**PARTS OF THE EXERCISE:**
(a) Please reproduce the passage of the article on content management in education starting with "Spinning up new" and going on through "and deliver content.".
(b) Pick up the article on content management in education after its last sentence and keep writing it.

**EXCERPTED TEXT:**
--- --- ---

Content management best practices: What we can learn from leaders in education

Spinning up new websites in record time. Publishing content with minimal reliance on IT. Consolidating 30+ sites into 1 portal. Speeding up approvals. Explore success stories from Kontent.ai customers in the education sector.

Monica Raszyk

Published on Oct 22, 2024

Today, institutions in the education space must find new ways to attract and engage students and communities. To stay competitive, many organizations are overhauling their digital experience, including how they manage, create, and deliver content. 

A content management system (CMS) is often a central tool in an educational institution’s tech stack. But not all CMSs are the right fit for their specific requirements. 

To get inspired by what’s possible, let’s take a look at how four educational institutions—Vrije Universiteit Amsterdam, Südtiroler Informatik AG (SIAG), the University of Amsterdam, and the University of Oxford—use Kontent.ai to serve high quality content experiences that make the grade.

A single source of truth drives content consistency and brand trust

Educational content must be geared toward more than just current students. Audiences can include prospective and current students, parents, faculty, and staff; alumni, both active and inactive; and even decision makers from the public. Topics range from recruiting, student services, and academics to actions such as donations, advocacy, publicity, and funding. 

Educational institutions cater to many different types of audiences

Managing content for hundreds of websites is a mammoth task for universities. For example, content that drives new student registrations is very different from content that enables graduates, promotes research, or serves teams within the university. But one thing must be consistent, no matter the goal or touch point: trust in the brand. 

Up-to-date, accurate, and useful content is one way to protect and even level up your brand. But when websites are built with different solutions—or are managed across different teams—content quality and even compliance with accessibility or university standards can suffer. For The Vrije Universiteit Amsterdam (VU Amsterdam), this was the challenge to solve.

--- --- ---

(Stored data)
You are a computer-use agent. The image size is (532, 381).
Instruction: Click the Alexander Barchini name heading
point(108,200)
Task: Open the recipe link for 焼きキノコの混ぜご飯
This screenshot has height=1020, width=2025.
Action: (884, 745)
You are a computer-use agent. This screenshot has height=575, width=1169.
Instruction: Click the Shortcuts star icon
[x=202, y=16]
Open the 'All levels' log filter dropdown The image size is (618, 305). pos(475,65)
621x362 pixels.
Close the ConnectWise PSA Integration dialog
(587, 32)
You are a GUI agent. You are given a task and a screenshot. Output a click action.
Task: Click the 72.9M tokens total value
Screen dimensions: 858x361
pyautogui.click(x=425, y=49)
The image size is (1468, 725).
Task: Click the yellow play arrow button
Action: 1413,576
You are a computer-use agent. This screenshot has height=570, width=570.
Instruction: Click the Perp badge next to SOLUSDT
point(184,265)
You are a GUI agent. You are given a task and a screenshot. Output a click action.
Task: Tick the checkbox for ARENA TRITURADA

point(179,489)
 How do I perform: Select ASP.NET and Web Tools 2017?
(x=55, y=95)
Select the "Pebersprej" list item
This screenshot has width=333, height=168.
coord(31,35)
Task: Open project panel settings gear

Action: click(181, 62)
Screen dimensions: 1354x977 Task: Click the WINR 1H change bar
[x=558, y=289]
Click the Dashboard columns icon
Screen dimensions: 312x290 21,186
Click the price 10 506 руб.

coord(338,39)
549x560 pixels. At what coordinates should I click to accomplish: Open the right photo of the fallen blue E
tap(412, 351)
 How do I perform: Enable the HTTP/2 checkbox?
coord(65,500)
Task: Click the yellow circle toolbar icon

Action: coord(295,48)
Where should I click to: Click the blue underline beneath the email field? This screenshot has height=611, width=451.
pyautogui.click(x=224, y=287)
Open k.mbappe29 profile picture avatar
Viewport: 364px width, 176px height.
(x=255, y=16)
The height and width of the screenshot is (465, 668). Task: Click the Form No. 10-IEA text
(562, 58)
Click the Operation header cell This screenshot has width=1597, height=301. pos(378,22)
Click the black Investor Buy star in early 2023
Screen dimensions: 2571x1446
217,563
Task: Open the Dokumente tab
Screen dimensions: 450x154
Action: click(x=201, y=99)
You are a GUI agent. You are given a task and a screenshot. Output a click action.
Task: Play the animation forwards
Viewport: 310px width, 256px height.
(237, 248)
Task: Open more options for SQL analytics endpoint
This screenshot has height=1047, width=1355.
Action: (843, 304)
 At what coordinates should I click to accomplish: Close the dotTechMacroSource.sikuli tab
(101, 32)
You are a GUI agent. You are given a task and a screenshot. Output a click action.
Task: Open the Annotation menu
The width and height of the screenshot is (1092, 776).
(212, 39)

--- --- ---

**RESULTS FOR THE EXERCISE:**
(a)
Spinning up new websites in record time. Publishing content with minimal reliance on IT. Consolidating 30+ sites into 1 portal. Speeding up approvals. Explore success stories from Kontent.ai customers in the education sector.

Monica Raszyk

Published on Oct 22, 2024

Today, institutions in the education space must find new ways to attract and engage students and communities. To stay competitive, many organizations are overhauling their digital experience, including how they manage, create, and deliver content.

(b)
To deliver better content, the university replaced disparate systems with one CMS: Kontent.ai. With all content housed in one repository, the teams have been able to drastically curb the duplication of content and inconsistencies across student, employee, and research-based websites. 

VU Amsterdam’s website must cater to different personas

Designing custom, repeatable website “templates” and reusable components in Kontent.ai, VU Amsterdam’s teams can now create new content or websites that are guaranteed to adhere to content guidelines and university requirements. Today, the teams are more nimble and strategic in their content creation, ultimately improving content velocity, consistency, and relevancy

Doc-style authoring helps creators publish content with minimal IT involvement

To sustain long-term content velocity and quality, institutions have to set their staff up for success with the right processes and technologies. One aspect of Kontent.ai that educational institutions appreciate is the solid authoring experience in the platform. Collaborative functionality, such as comments, suggestions, versioning, auto-save, simultaneous editing, and AI assistance keeps content creation and feedback in one central place, while assignments and tasks ensure the right stakeholders are involved. 

Collaboration in the Kontent.ai platform is streamlined and efficient

These days, authors can and should be more picky with their requirements, ensuring their CMS can help them work independently from development and IT teams to manage every step of their content value chain:

  • Planning, creating, and reviewing new content easily
  • Reusing existing content or creating localized variants
  • Previewing how content will look on various channels and devices
  • Approving, publishing, and scheduling content faster
  • Updating content whenever it is needed
  • Auditing content for accuracy and freshness

Let’s take a look at a real world example from Südtiroler Informatik AG (SIAG), the in-house IT services provider for multiple public administration organizations in South Tyrol. They transitioned dozens of schools to a reusable Kontent.ai project. Previously, content was secondary to design, so technical experts were required to manage the sites. Switching to Kontent.ai has put content experts in control, allowing them to create more value for students and teachers. With Kontent.ai, content creators are now publishing content at a faster pace than before. 

It’s liberating for our content creators to be able to concentrate on the essentials. Using Kontent.ai’s CMS, they can concentrate on what matters most: creating good content. When they realized they could publish information much faster—and even easier—with the new system, they also ended up producing more content.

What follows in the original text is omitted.